Photo by Diane. S.W. Lee
Business makes jumping, exercising fun
With more than 100 trampolines and a dodgeball court, Urban Air Trampoline Park has put a new spin to backyard trampoline and schoolyard dodgeball. Children and adults can enjoy bouncing and exercising at the indoor sports and entertainment facility that emphasizes safety.
“As kids, we would always try to push the trampoline to the pool and try to jump into the pool, which was dangerous,” co-founder Michael Browning Jr. said. “But now you can come here and you can jump into a Foam Pit.”
The Foam Pit is comprised of six trampoline squares, where visitors can jump into cushions of foam. Or they can fly down a 56-foot trampoline called The Runway or bounce off the walls at The Apex, which connects 70 trampoline squares. An area is reserved for children under 7 at The Bowl, which connects 26 trampoline squares from the floor to the wall.
Urban Air Trampoline Park features more than 10,000 square feet of jumpable surface for people of all ages seeking a safe, clean environment to be entertained. It opened in October 2011, after the Browning family realized a family-friendly trampoline park was missing in the Dallas-Fort Worth area.

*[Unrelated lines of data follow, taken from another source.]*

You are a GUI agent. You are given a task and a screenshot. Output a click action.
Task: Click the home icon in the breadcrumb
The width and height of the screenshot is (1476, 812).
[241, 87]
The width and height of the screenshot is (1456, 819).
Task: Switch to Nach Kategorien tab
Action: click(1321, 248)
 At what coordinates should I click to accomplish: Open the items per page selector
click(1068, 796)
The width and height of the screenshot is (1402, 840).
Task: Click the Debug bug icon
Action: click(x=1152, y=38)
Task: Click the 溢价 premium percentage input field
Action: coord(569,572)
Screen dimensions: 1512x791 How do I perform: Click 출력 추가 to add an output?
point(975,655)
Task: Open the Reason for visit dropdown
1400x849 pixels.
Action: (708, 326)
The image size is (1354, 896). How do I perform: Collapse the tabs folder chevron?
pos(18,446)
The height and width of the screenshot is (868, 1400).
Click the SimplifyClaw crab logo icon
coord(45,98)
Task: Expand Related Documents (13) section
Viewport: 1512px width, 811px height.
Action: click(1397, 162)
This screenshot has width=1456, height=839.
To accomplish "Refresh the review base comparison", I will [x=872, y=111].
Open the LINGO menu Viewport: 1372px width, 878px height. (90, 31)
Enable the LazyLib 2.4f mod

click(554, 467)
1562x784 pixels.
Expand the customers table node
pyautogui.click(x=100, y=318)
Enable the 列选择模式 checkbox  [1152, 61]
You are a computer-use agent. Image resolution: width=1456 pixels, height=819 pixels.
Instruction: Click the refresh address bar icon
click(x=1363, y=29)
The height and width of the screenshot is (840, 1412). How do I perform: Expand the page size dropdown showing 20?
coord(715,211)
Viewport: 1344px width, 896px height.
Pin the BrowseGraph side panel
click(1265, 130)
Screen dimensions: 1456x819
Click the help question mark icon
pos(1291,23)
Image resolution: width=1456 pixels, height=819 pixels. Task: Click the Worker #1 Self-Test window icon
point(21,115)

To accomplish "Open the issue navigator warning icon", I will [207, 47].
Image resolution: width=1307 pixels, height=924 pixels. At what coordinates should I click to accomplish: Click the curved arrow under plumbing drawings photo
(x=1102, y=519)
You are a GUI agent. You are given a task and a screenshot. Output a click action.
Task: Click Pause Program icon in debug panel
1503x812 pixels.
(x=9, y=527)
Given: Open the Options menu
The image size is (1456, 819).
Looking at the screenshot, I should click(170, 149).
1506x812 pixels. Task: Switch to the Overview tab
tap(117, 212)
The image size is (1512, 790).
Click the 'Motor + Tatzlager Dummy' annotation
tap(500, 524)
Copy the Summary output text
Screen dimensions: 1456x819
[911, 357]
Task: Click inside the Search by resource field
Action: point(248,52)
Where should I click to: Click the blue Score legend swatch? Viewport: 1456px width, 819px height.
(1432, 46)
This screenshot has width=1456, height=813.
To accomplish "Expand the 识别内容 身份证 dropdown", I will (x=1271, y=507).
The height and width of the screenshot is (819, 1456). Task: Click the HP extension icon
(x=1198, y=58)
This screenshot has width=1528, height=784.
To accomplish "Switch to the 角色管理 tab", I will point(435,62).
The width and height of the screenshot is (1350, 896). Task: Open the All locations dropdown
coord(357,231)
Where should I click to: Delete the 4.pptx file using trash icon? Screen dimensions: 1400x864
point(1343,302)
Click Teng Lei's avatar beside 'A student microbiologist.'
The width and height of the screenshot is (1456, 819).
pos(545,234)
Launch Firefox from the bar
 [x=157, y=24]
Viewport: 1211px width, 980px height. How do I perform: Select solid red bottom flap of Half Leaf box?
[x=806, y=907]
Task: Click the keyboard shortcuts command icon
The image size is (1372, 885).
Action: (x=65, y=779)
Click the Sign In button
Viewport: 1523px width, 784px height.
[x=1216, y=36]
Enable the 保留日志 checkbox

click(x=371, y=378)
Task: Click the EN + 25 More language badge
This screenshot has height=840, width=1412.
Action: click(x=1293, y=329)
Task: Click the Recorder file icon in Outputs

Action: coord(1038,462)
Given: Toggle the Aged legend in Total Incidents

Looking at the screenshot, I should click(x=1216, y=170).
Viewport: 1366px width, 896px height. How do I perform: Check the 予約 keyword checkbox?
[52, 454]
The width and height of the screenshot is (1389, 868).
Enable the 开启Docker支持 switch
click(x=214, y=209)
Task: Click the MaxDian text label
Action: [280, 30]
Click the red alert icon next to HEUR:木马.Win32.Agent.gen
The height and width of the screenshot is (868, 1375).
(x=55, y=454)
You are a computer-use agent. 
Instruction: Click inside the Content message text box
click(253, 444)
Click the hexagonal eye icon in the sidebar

Browning Jr. visited a trade show in San Francisco and stumbled upon a small trampoline park there.
Excited, he immediately called his father Mike Browning, owner of Browning Custom Homes, asking if he could build a trampoline park. At first Browning could not visualize his son’s idea, but he was persuaded after visiting trampoline parks in San Francisco with his wife, Sharla, and daughter-in-law, Melissa.
Browning’s company worked with an architect to custom design the 25,000-square-foot indoor sports facility. More than 100,000 people have played there since it opened. They also host dodgeball tournaments and offer fitness classes on the trampolines.
Visitors celebrate a variety of events there, and birthday parties are sold out 60 days in advance.
Those wanting to spend more time at the park can book “lock-ins” to rent the facility for five hours with security and staff present. Safety is important at the park, where only one person is allowed per trampoline square. Signs with rules are posted at the complex, and court monitors blow whistles when rules are broken. The unwritten rule is to have fun.
“Everybody remembers loving their trampoline in their backyard,” Browning Jr. said, “but to be able to come to a place where there are hundreds of trampolines, I think it brings out the kid in everyone.”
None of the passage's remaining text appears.